Goal of the exercise:
Begin with the line in which "Click the Item" appears and end with the final line of the entries. Retype each one exactly and add nothing.

Information section start

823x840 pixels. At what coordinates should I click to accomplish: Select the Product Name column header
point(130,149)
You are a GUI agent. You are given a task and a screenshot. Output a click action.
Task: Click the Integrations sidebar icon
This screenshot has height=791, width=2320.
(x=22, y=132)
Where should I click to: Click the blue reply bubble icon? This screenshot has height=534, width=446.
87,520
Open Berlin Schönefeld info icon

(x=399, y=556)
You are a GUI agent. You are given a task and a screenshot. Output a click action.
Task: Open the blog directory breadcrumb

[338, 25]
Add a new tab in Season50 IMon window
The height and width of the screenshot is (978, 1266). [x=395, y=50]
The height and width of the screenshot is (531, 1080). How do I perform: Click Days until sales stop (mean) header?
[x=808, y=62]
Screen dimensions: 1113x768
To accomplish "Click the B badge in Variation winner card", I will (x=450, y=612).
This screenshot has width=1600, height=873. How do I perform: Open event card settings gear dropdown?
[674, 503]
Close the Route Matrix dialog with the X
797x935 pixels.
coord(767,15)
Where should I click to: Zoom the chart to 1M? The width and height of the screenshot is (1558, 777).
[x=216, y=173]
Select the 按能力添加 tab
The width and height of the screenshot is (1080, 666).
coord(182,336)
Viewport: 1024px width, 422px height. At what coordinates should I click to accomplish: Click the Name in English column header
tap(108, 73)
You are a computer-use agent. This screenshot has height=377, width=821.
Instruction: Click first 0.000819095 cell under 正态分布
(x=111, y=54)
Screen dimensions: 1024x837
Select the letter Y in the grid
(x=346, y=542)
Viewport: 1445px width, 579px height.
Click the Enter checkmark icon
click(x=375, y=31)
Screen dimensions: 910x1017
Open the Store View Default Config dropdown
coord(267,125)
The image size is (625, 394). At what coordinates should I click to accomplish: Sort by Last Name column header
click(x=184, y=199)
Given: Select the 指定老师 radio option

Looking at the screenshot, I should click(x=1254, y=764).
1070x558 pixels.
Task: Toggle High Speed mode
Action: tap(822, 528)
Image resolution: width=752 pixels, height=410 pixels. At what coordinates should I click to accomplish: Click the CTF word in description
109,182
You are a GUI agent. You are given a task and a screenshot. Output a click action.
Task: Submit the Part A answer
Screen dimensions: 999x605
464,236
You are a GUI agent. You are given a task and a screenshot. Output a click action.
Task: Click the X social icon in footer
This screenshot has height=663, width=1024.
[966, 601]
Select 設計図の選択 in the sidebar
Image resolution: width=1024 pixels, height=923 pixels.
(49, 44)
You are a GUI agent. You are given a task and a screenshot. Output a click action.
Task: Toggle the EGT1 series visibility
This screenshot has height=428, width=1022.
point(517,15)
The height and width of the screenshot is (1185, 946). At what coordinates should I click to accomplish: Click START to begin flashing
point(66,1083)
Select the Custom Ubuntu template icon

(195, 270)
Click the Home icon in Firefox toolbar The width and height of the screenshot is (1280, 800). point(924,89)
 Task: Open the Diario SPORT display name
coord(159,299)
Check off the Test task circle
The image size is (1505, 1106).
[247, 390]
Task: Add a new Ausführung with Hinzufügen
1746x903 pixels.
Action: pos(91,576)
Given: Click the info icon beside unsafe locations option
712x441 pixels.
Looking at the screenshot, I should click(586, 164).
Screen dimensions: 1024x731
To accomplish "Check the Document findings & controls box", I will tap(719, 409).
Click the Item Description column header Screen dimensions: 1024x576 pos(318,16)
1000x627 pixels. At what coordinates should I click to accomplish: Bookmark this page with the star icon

Information section end

Expected output:
Click the Item Description column header Screen dimensions: 1024x576 pos(318,16)
1000x627 pixels. At what coordinates should I click to accomplish: Bookmark this page with the star icon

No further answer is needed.